[Stored entries]
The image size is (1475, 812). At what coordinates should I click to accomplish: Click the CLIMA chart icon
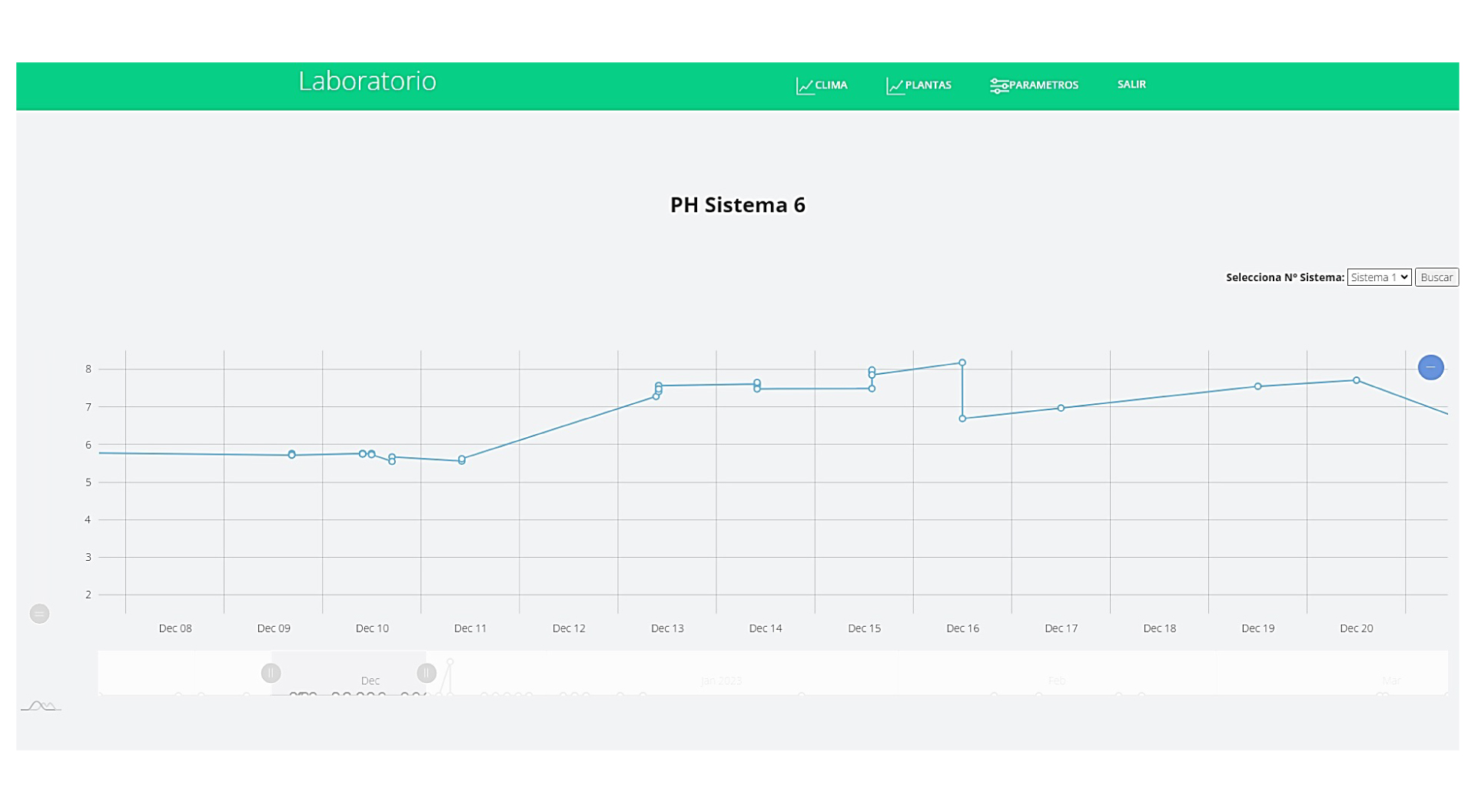click(804, 86)
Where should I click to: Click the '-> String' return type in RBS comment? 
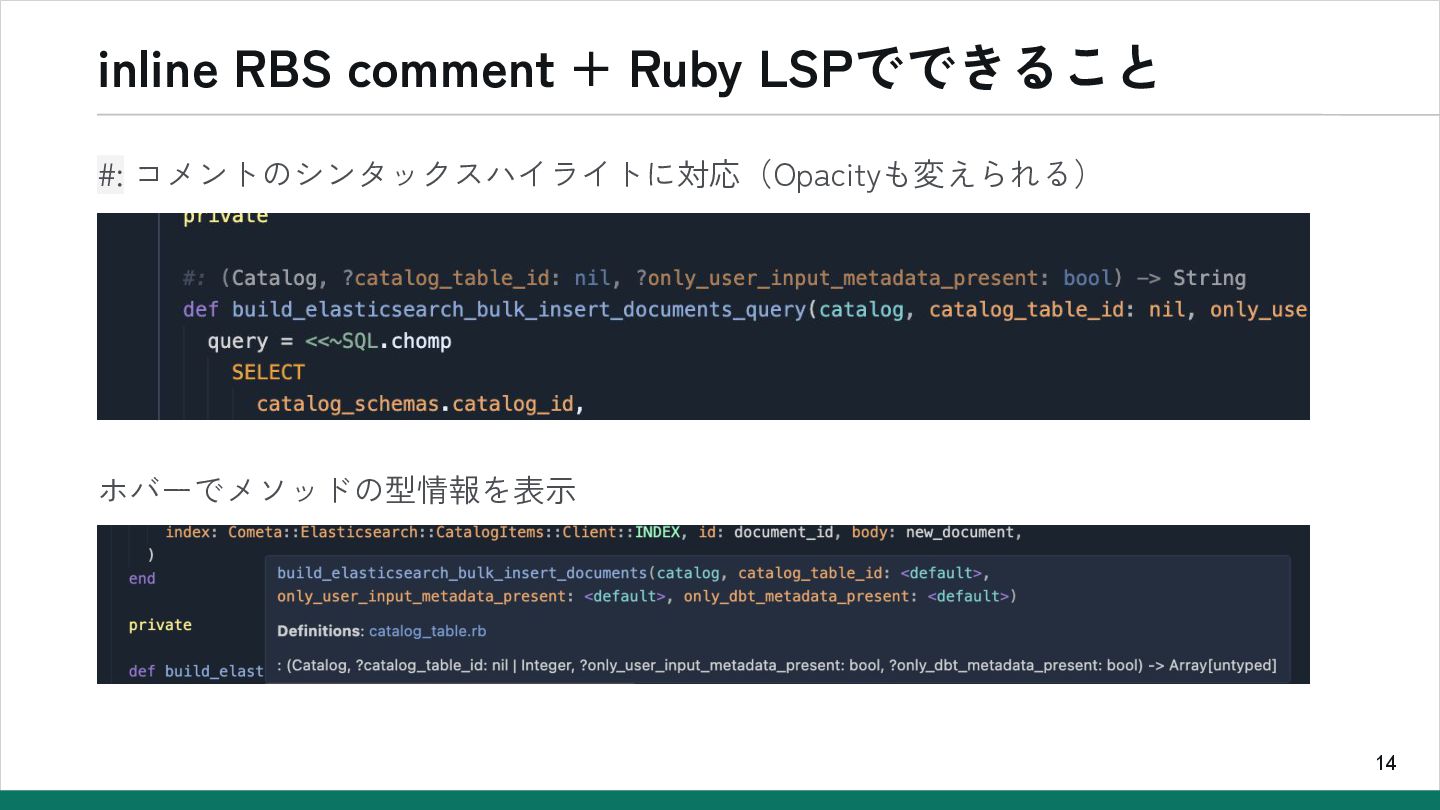(x=1192, y=278)
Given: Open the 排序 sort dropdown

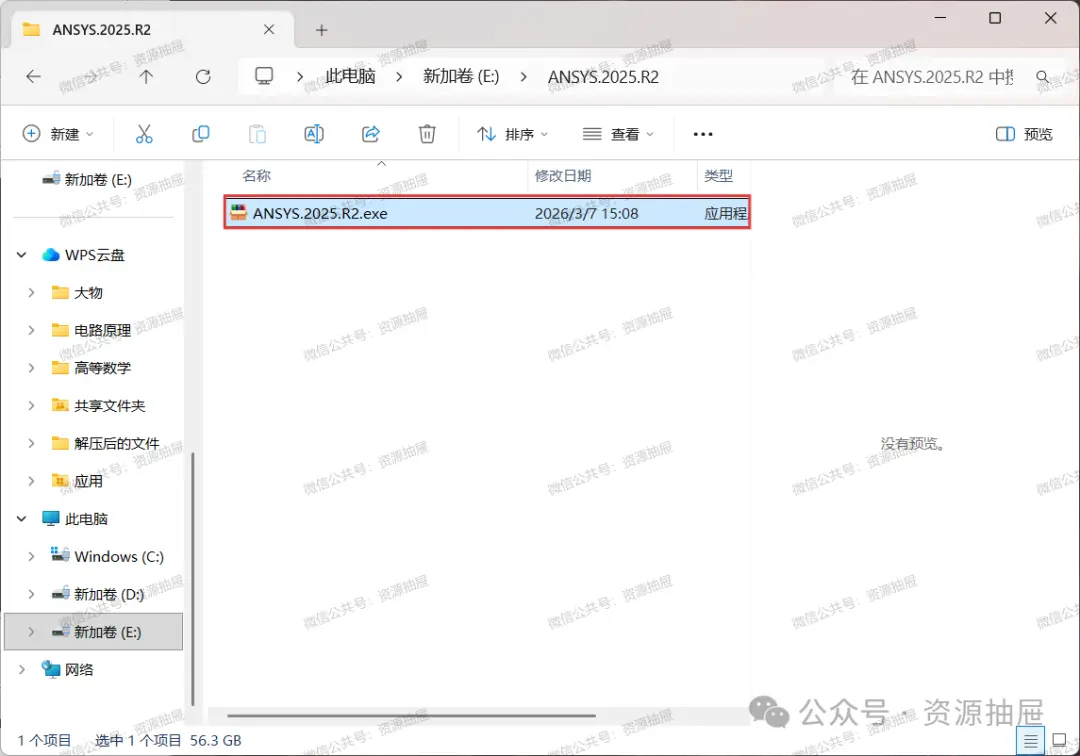Looking at the screenshot, I should pyautogui.click(x=512, y=134).
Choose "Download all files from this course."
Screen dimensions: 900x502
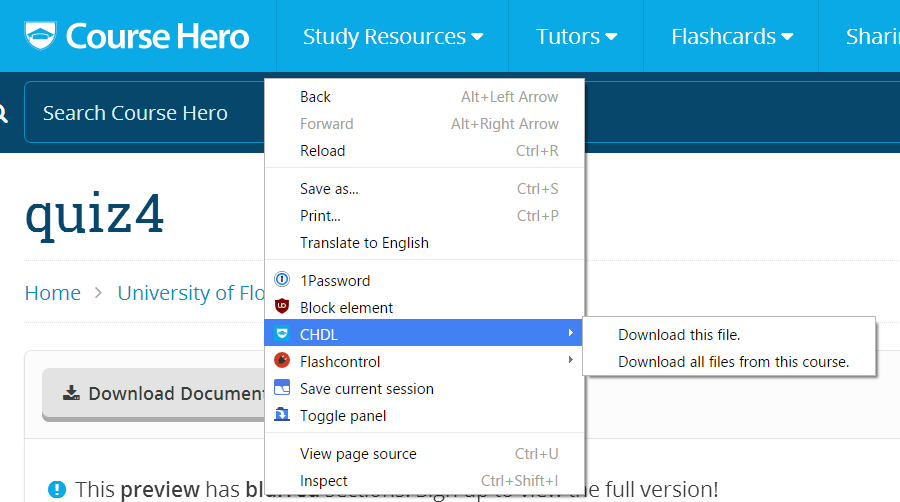(734, 362)
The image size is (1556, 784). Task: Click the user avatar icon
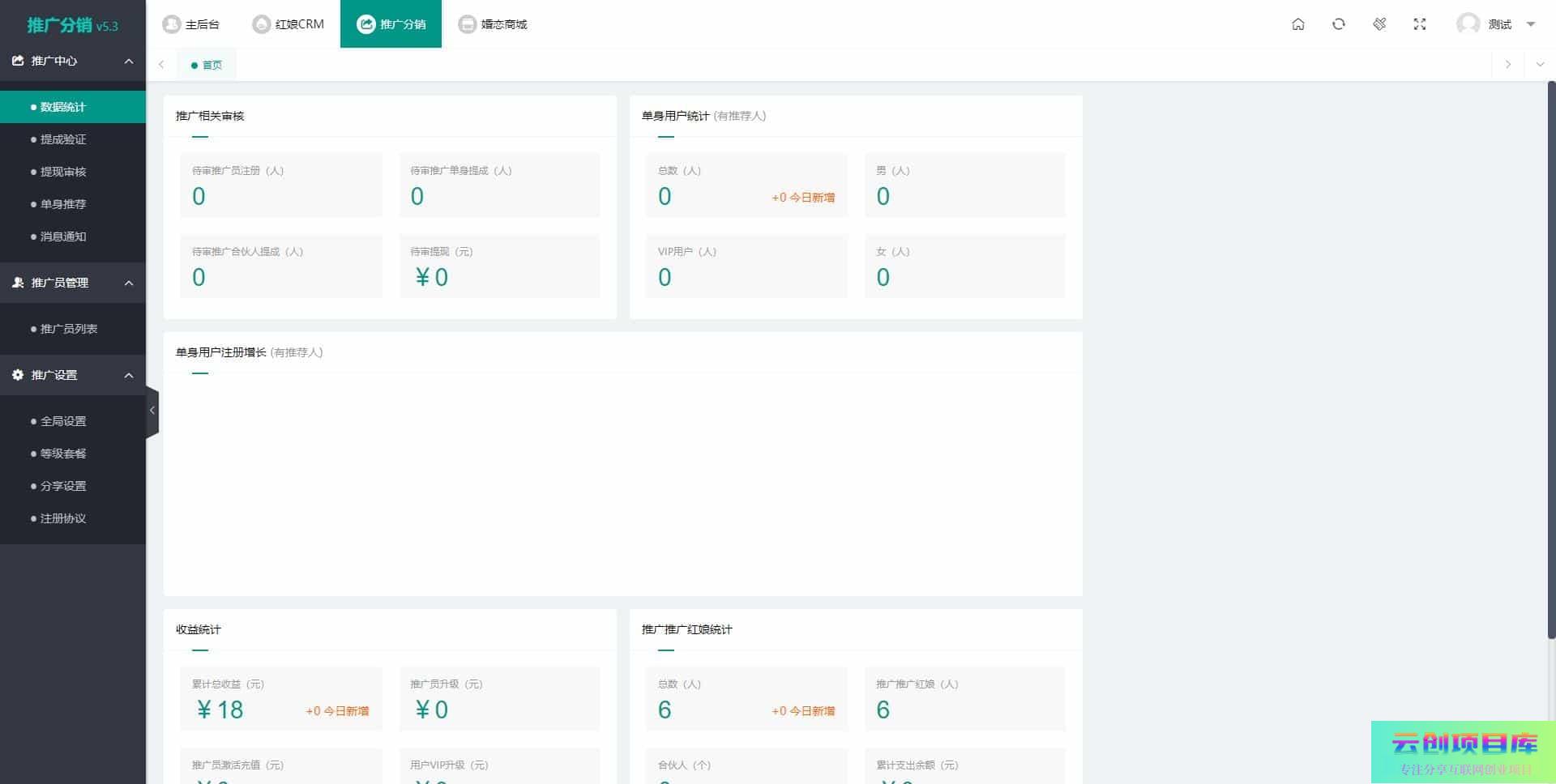[1468, 24]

== TASK ==
Exactly the lines above from the one that contains "Where should I" down to the one that contains "all files from" are to be output, both ends kept and pictures omitted.

== SOLUTION TO THIS TASK ==
Where should I click to: Click the '-> String' return type in RBS comment? 
(x=1192, y=278)
Given: Open the 排序 sort dropdown

Looking at the screenshot, I should pyautogui.click(x=512, y=134).
Choose "Download all files from this course."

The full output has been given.